# PWM por PC



## nmrg (Ene 17, 2008)

buenas
quisiera saber si hay alguna posibilidad de usar PWM a través del puerto paralelo del ordenador.
si pudiera ser directamente sin PICs de por medio y solo con una interfaz de potencia seria lo ideal
tambien estaria bien poder agregar un modulo al programa "discolitez" para que manejase PWM

si alguien sabe algo por favor que conteste


----------



## Paloky (Ene 18, 2008)

Hola nmrg.

Necesitas que el PWM sea muy exacto?

Por lo que se, con un PC, es un poco complicado generar una señal exacta, por culpa del control que tiene windows sobre el sistema hardware (lo relentiza).

En principio con el puerto paralelo si que se puede hacer siempre y cuando no necesites que sea exacta.

Estoy pensando en el programa, y creo que no es nada complicado, al revés, creo que es fácil de hacer.

Saludos.


----------



## Fogonazo (Ene 18, 2008)

Agrego mas al comentario de  "Paloky" si generas la señal del PWM con tu PC esta estara permanentemente  aplicada a esto y no te permitira su uso en otras cosas simultaneas (Desperdicio).
Lo mas sencillo seria generar una tension de CC de control que maneje a un esquema autorregulado PWM, que mida compare y corrija en forma autonoma.

Saludos


----------



## tiopepe123 (Ene 18, 2008)

creo que la mejor forma de plantearlo seria utilizar el tipico PWM y controlar la tension de consigna mediante un DAC o un potenciometro electronico o una red R2R.
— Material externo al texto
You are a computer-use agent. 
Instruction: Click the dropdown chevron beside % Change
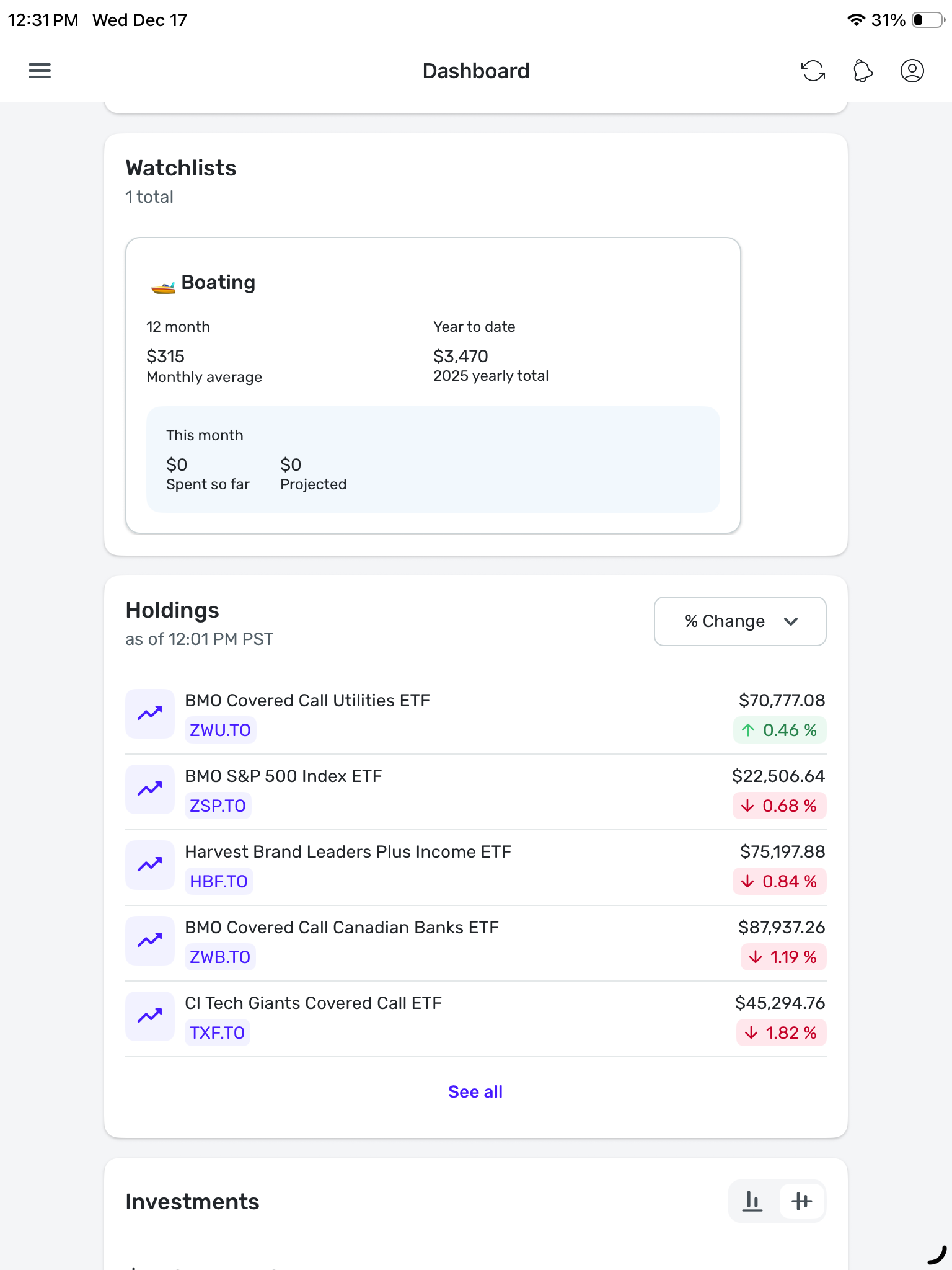pos(791,621)
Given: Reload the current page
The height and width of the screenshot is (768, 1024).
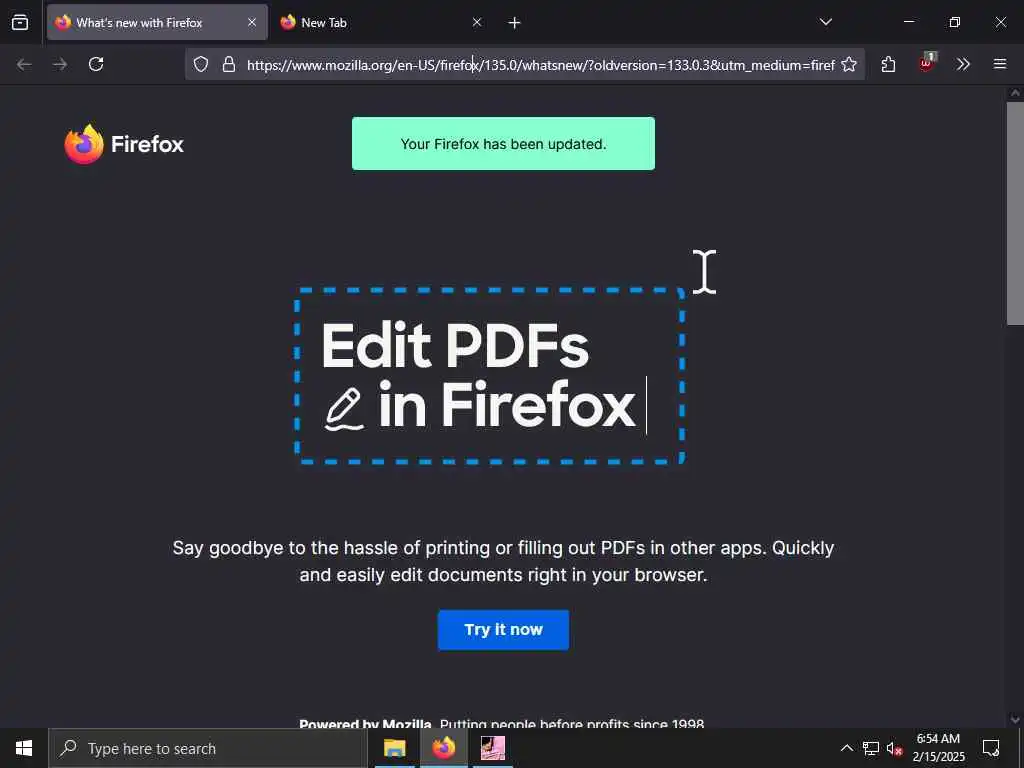Looking at the screenshot, I should [x=96, y=64].
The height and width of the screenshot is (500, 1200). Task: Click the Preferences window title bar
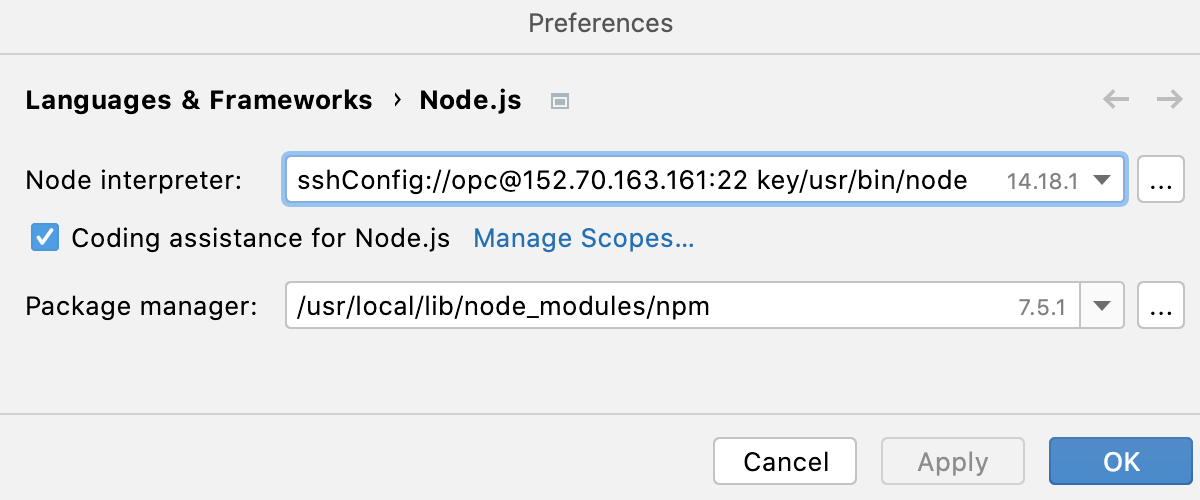[x=600, y=23]
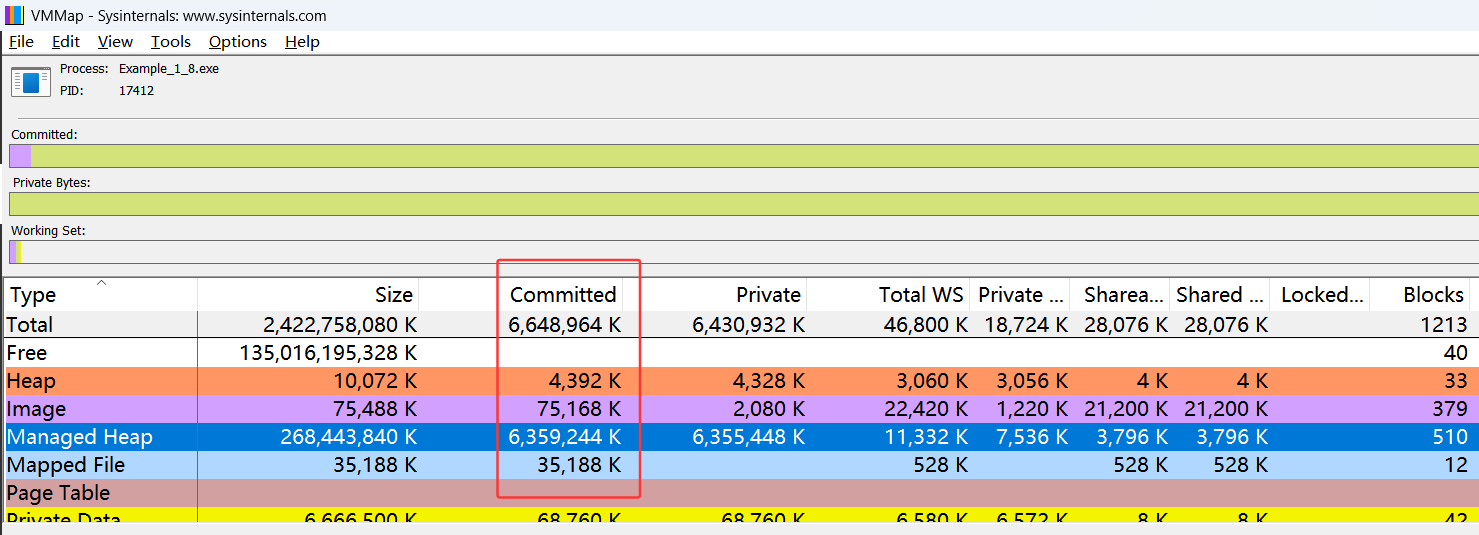
Task: Open the Tools menu
Action: (170, 42)
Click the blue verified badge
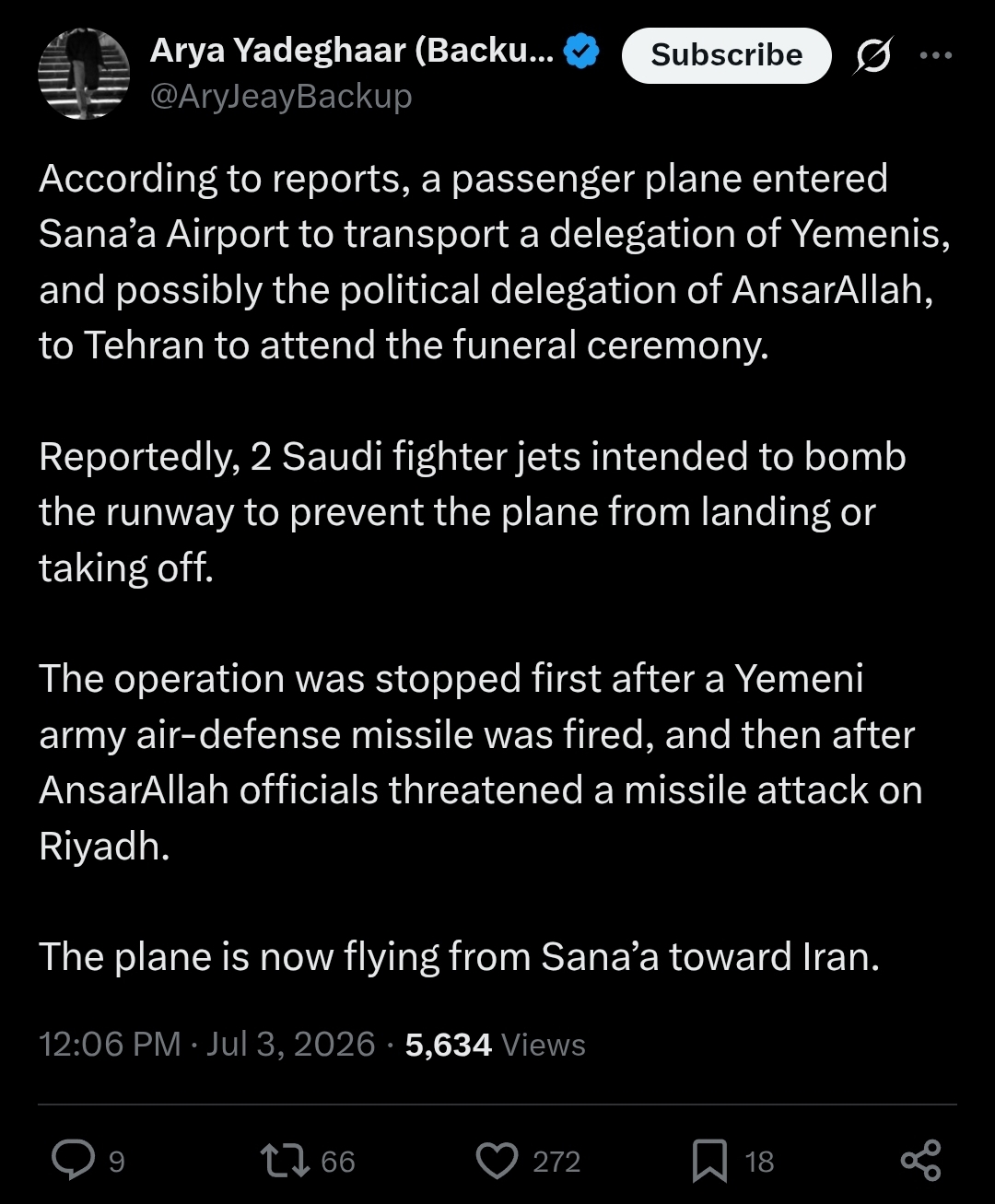 coord(581,51)
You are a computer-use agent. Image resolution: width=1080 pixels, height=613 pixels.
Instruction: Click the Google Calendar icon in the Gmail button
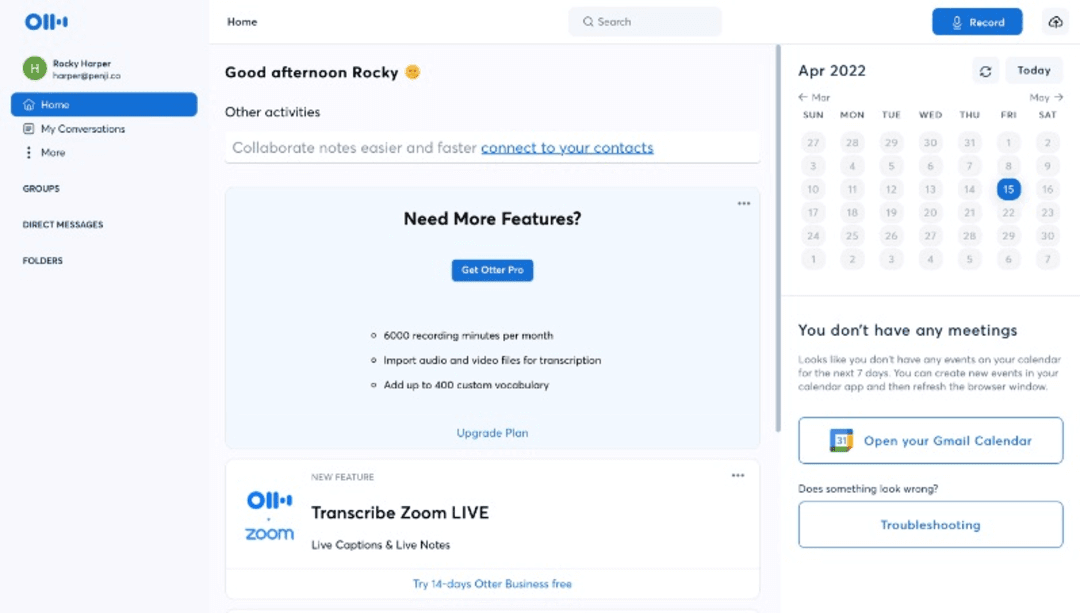coord(839,440)
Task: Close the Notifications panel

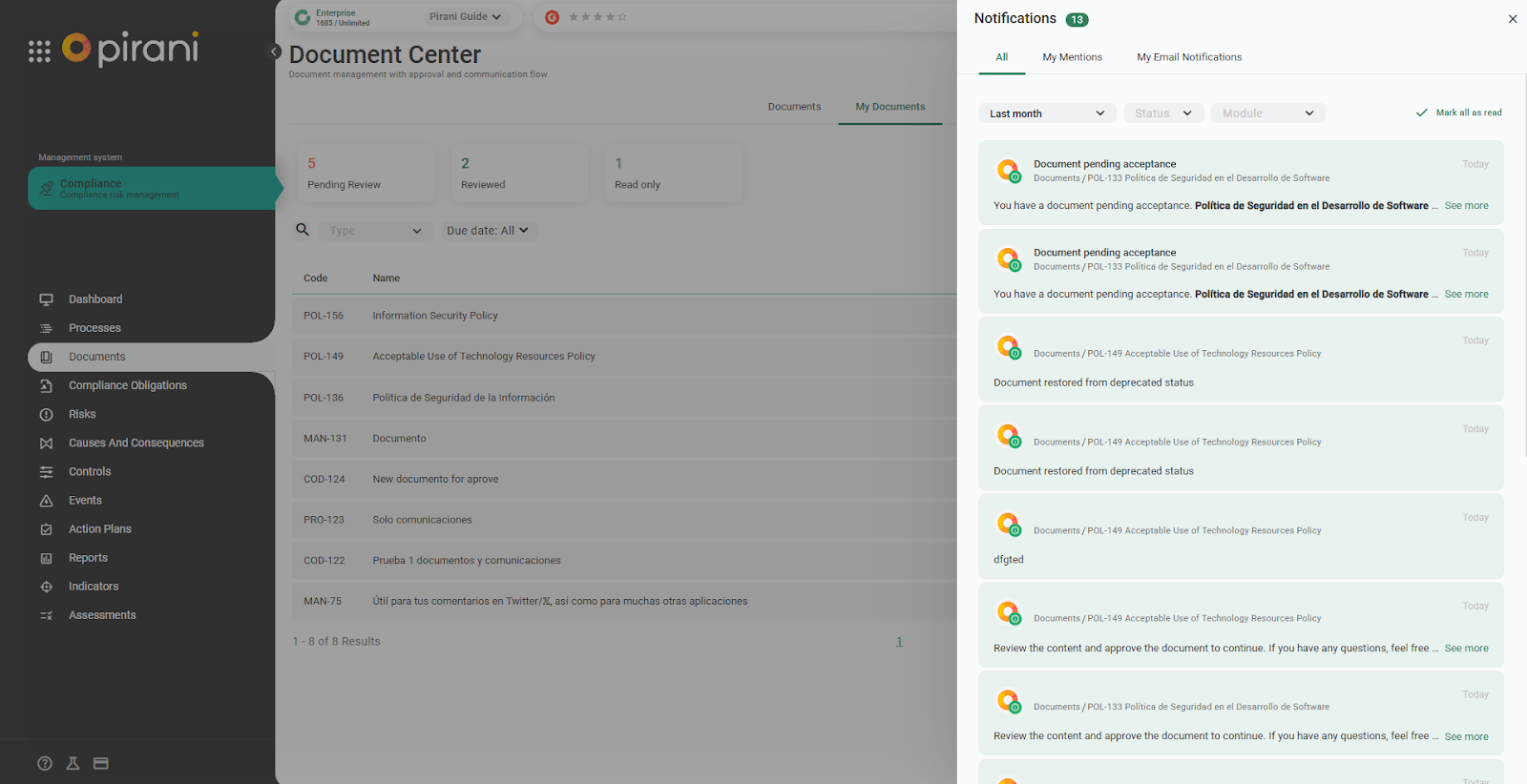Action: click(1512, 19)
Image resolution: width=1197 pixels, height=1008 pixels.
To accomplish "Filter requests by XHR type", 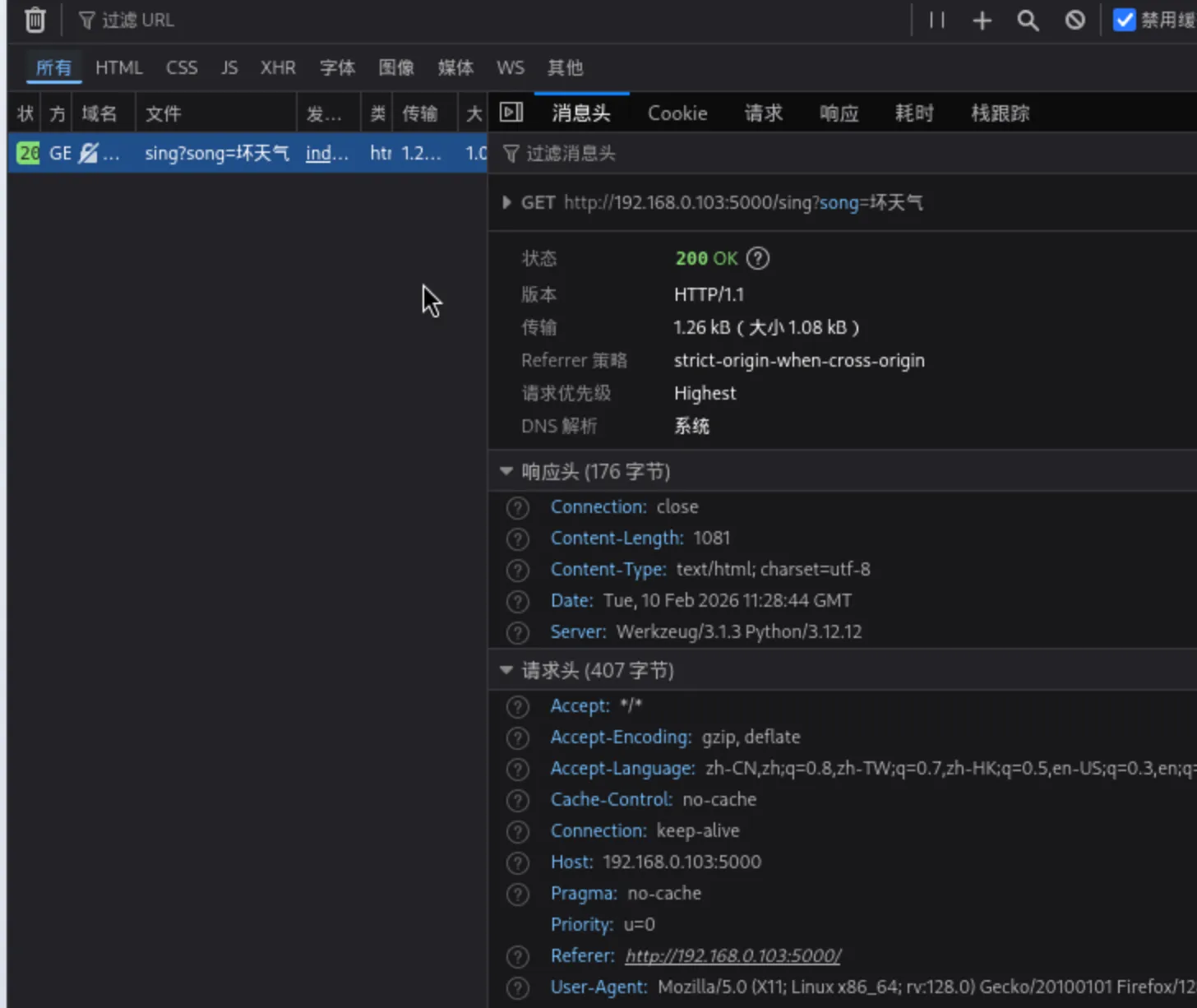I will (x=278, y=67).
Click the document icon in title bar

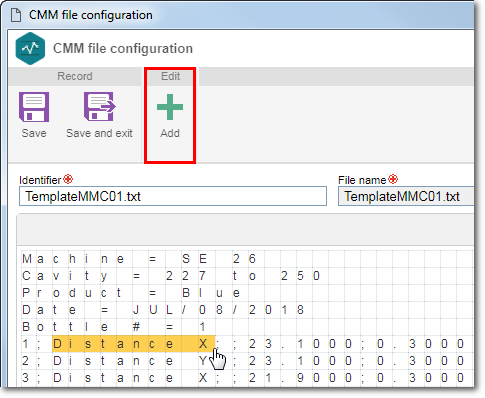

Ya en mis jovenes tiempos tuve dificultades en la cronometracion en C y MSDOS, imaginate en winXP que va a su rollo.


----------



## gihu (Feb 6, 2008)

Imagino también, que dependiendo de la aplicación que quieras hacer, podrás hacer algo mas simple o algo mas complejo. También puedes hacer PWM de forma totalmente analógica, sin procesado de señal.

Saludos


----------